Work instructions:
1. Return the passage of the breast cancer article starting at "The study team" and ending at "spread, or metastasize.", copied word for word.
2. Which people, publications, websites, and institutions does the breast cancer article name? List every one.

Text provided:
==================================================
A Restricted Diet May Be A Good Way To Avoid Breast Cancer
May 26, 2014

A Restricted Diet May Be A Good Way To Avoid Breast Cancer

Brett Smith for redOrbit.com - Your Universe Online

While decreasing calorie intake might be a great way to lose weight – it can also help in the fight against breast cancer. According to a new study in the journal Breast Cancer Research and Treatment, the highly-aggressive, triple negative subtype of breast cancer is less likely to spread throughout the bodies of lab mice if they are fed a restricted diet.

"The diet turned on a epigenetic program that protected mice from metastatic disease," said study author Dr. Nicole Simone, an oncologist at Thomas Jefferson University.

The study team found when they fed mice with this specific type of breast cancer 30 percent less than those provided with constant food, the cancer cells reduced their generation of microRNAs 17 and 20 (miR 17/20). Scientists have discovered that this class of miRs is frequently elevated in triple negative cancers that spread, or metastasize.
==================================================
Collected material:
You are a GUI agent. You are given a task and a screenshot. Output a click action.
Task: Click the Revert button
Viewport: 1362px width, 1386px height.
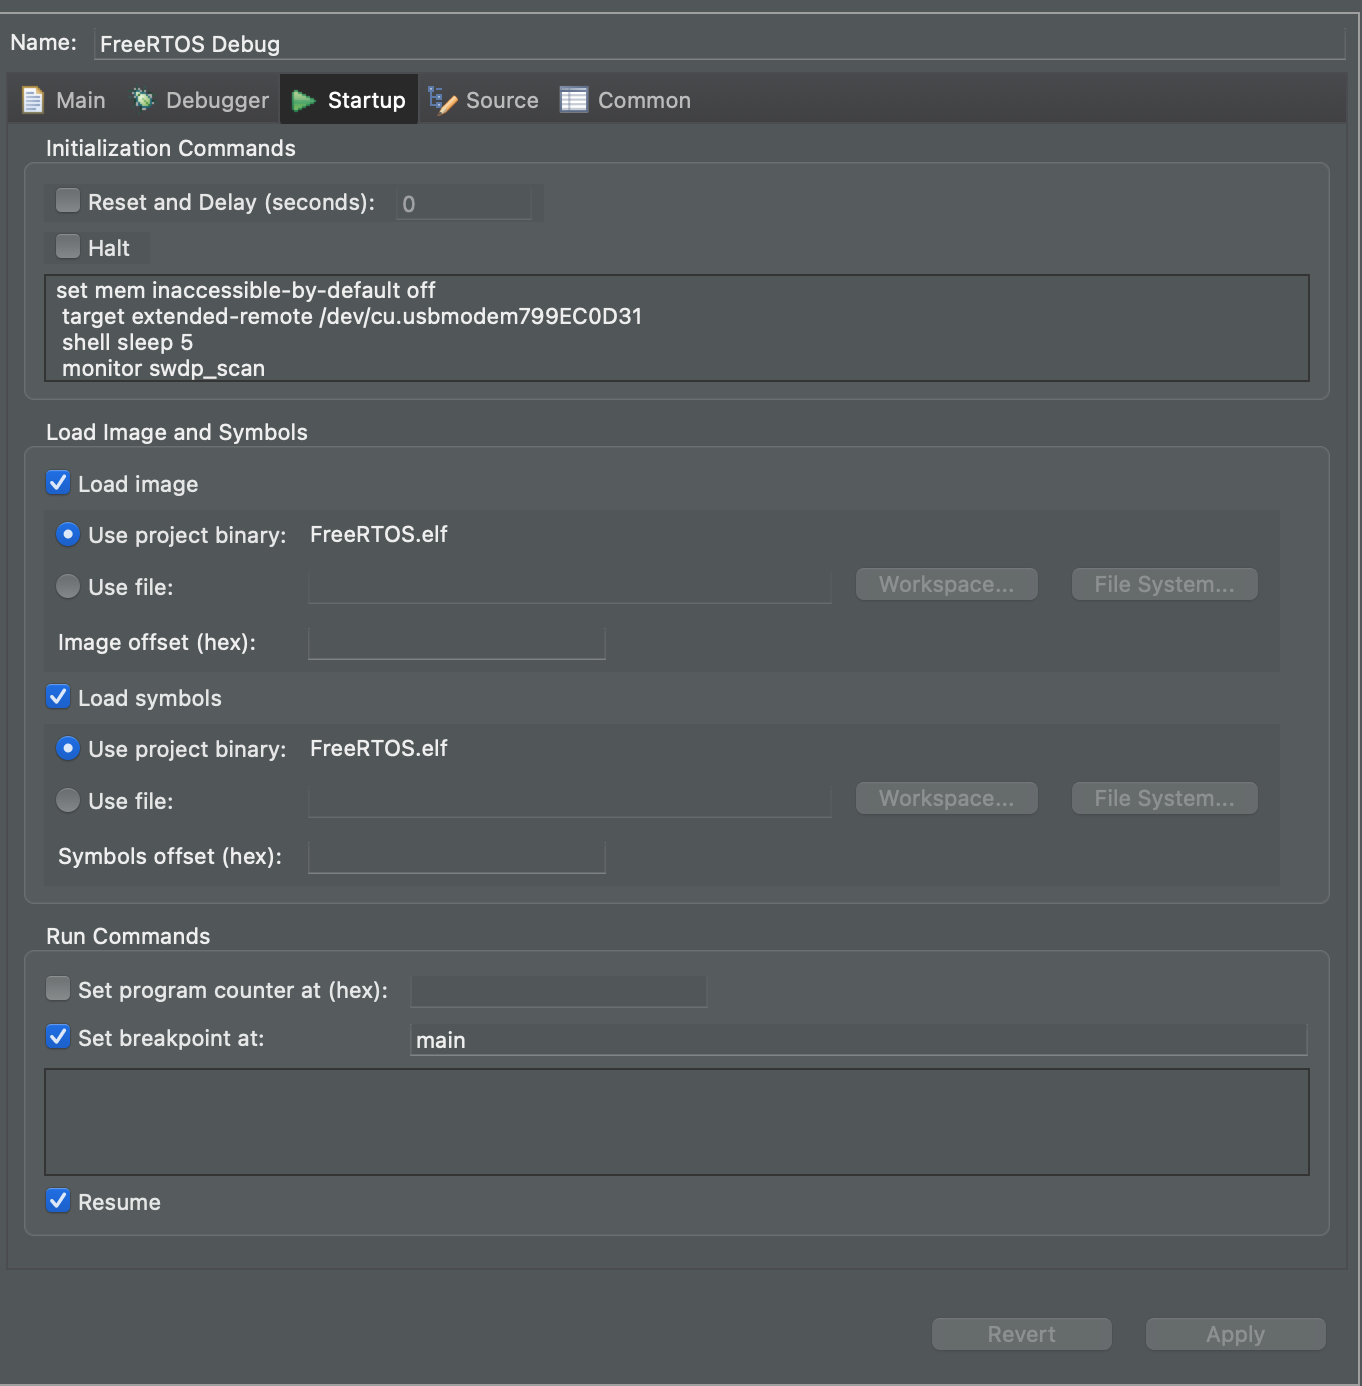tap(1022, 1334)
==================================================
Solution list:
1.
The study team found when they fed mice with this specific type of breast cancer 30 percent less than those provided with constant food, the cancer cells reduced their generation of microRNAs 17 and 20 (miR 17/20). Scientists have discovered that this class of miRs is frequently elevated in triple negative cancers that spread, or metastasize.

2.
- Brett Smith
- redOrbit.com
- Your Universe Online
- Breast Cancer Research and Treatment
- Nicole Simone
- Thomas Jefferson University